> WORK REQUEST:
Please write out the data exactly, line by line.

> Stored data entries:
*-*-*

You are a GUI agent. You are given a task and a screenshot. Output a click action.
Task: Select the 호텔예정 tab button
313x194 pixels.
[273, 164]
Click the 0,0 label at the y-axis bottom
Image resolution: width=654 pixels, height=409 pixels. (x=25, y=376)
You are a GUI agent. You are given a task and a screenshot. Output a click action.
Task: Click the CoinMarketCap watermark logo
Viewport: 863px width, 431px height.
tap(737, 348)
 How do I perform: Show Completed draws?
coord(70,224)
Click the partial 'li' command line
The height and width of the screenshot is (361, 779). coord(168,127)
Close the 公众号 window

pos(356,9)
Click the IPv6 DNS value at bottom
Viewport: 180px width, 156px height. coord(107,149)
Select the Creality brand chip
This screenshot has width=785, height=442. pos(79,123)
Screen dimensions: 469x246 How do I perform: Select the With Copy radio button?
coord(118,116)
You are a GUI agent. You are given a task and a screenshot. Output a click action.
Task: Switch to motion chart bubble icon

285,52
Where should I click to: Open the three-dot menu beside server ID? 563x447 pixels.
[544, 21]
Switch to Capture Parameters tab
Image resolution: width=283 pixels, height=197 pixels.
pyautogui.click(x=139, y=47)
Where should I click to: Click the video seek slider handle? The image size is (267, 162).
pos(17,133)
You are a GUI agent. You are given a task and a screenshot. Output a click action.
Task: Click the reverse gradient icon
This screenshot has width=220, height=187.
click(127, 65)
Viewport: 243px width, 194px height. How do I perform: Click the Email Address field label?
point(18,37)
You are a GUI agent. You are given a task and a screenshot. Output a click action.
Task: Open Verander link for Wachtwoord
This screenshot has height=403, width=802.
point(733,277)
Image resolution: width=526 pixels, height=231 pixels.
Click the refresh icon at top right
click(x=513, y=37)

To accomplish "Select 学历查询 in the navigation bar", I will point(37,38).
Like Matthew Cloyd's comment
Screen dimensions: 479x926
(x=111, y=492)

*-*-*

> ANSWER SPACE:
You are a GUI agent. You are given a task and a screenshot. Output a click action.
Task: Select the 호텔예정 tab button
313x194 pixels.
[273, 164]
Click the 0,0 label at the y-axis bottom
Image resolution: width=654 pixels, height=409 pixels. (x=25, y=376)
You are a GUI agent. You are given a task and a screenshot. Output a click action.
Task: Click the CoinMarketCap watermark logo
Viewport: 863px width, 431px height.
tap(737, 348)
 How do I perform: Show Completed draws?
coord(70,224)
Click the partial 'li' command line
The height and width of the screenshot is (361, 779). coord(168,127)
Close the 公众号 window

pos(356,9)
Click the IPv6 DNS value at bottom
Viewport: 180px width, 156px height. coord(107,149)
Select the Creality brand chip
This screenshot has width=785, height=442. pos(79,123)
Screen dimensions: 469x246 How do I perform: Select the With Copy radio button?
coord(118,116)
You are a GUI agent. You are given a task and a screenshot. Output a click action.
Task: Switch to motion chart bubble icon

285,52
Where should I click to: Open the three-dot menu beside server ID? 563x447 pixels.
[544, 21]
Switch to Capture Parameters tab
Image resolution: width=283 pixels, height=197 pixels.
pyautogui.click(x=139, y=47)
Where should I click to: Click the video seek slider handle? The image size is (267, 162).
pos(17,133)
You are a GUI agent. You are given a task and a screenshot. Output a click action.
Task: Click the reverse gradient icon
This screenshot has width=220, height=187.
click(127, 65)
Viewport: 243px width, 194px height. How do I perform: Click the Email Address field label?
point(18,37)
You are a GUI agent. You are given a task and a screenshot. Output a click action.
Task: Open Verander link for Wachtwoord
This screenshot has height=403, width=802.
point(733,277)
Image resolution: width=526 pixels, height=231 pixels.
Click the refresh icon at top right
click(x=513, y=37)

To accomplish "Select 学历查询 in the navigation bar", I will point(37,38).
Like Matthew Cloyd's comment
Screen dimensions: 479x926
(x=111, y=492)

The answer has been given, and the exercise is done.